** EXTRACTED MATERIAL follows **
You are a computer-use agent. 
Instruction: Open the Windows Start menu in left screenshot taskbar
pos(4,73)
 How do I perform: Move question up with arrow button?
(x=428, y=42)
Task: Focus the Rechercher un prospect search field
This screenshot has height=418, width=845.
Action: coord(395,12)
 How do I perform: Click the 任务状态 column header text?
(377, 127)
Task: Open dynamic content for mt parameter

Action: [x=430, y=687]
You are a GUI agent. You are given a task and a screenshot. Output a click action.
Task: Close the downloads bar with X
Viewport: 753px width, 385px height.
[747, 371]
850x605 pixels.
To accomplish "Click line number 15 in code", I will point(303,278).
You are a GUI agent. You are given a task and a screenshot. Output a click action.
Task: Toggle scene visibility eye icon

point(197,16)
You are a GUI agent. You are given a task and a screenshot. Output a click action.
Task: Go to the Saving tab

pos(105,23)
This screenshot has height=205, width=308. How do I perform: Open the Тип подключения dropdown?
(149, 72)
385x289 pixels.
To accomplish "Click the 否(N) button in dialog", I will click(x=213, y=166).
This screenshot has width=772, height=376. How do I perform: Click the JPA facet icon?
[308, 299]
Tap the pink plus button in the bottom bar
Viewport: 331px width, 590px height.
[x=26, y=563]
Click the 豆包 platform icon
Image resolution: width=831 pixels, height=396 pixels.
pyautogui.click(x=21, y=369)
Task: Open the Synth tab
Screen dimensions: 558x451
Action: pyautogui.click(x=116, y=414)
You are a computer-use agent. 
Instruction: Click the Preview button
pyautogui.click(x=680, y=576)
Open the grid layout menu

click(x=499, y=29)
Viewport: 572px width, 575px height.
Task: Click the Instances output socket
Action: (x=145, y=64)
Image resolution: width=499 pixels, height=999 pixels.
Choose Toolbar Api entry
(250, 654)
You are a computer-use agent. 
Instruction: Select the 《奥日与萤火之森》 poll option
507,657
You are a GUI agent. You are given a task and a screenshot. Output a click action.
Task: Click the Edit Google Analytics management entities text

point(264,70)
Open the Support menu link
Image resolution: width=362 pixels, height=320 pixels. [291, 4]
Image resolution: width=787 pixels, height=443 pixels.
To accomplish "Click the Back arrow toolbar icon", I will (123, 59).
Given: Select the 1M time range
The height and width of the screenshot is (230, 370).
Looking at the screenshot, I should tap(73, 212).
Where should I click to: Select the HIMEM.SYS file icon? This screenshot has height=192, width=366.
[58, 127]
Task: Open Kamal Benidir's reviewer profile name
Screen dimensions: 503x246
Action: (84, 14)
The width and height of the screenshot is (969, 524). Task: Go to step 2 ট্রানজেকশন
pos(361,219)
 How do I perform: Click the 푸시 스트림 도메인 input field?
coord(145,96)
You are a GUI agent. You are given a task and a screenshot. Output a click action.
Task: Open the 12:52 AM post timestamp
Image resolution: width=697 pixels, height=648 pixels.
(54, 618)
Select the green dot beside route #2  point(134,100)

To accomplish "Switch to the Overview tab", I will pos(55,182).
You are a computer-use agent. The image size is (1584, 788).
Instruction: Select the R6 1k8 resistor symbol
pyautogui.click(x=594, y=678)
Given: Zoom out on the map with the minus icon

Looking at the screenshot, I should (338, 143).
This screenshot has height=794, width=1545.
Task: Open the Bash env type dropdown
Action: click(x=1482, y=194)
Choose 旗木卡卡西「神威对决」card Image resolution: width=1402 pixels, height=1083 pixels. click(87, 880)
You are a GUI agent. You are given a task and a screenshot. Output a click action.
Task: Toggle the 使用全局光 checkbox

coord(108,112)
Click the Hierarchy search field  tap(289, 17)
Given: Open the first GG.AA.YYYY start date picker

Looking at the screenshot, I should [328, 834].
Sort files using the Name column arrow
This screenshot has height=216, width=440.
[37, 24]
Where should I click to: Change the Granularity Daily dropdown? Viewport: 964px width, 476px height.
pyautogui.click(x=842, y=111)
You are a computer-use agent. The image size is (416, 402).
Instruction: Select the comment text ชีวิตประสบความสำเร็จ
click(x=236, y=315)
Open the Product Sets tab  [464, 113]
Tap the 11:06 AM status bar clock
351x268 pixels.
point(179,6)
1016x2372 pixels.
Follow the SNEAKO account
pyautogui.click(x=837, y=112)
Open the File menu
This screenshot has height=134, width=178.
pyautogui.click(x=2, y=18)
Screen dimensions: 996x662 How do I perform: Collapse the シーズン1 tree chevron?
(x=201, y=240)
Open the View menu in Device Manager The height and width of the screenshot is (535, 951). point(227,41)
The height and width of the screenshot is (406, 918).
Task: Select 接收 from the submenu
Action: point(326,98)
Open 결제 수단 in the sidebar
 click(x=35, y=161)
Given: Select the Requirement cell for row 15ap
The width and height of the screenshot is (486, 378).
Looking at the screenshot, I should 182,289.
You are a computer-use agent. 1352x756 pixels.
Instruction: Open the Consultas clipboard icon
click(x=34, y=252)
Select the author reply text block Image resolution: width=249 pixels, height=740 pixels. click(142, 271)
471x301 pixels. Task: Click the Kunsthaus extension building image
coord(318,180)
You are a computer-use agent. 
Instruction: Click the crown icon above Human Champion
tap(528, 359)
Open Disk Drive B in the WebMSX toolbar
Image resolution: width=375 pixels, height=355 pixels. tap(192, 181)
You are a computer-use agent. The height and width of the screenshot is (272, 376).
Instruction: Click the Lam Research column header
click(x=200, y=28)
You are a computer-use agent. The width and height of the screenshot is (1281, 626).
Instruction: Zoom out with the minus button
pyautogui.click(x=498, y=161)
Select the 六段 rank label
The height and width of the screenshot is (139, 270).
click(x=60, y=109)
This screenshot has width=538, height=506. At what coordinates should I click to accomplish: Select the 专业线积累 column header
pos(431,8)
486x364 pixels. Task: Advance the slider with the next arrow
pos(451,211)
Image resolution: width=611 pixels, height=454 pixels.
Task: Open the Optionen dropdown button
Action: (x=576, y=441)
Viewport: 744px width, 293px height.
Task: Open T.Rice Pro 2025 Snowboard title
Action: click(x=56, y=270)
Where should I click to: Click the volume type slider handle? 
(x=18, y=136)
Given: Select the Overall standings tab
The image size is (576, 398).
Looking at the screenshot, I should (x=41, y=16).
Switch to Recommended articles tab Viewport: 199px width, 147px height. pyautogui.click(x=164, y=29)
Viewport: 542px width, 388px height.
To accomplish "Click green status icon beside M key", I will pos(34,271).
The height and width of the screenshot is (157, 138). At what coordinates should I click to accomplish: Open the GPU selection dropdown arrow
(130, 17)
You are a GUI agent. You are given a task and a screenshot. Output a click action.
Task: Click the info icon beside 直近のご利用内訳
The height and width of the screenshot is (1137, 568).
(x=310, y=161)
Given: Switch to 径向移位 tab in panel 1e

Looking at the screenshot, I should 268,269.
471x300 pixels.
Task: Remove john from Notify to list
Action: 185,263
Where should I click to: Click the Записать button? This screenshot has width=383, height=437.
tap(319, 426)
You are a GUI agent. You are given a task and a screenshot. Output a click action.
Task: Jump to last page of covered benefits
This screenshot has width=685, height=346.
** End of EXTRACTED MATERIAL **
§ INSTRUCTIONS FOR THE TASK
The word "beside" appears in some lines above. Return every one of those lines.

§ EXERCISE RESPONSE
Select the green dot beside route #2  point(134,100)
To accomplish "Click green status icon beside M key", I will pos(34,271).
Task: Click the info icon beside 直近のご利用内訳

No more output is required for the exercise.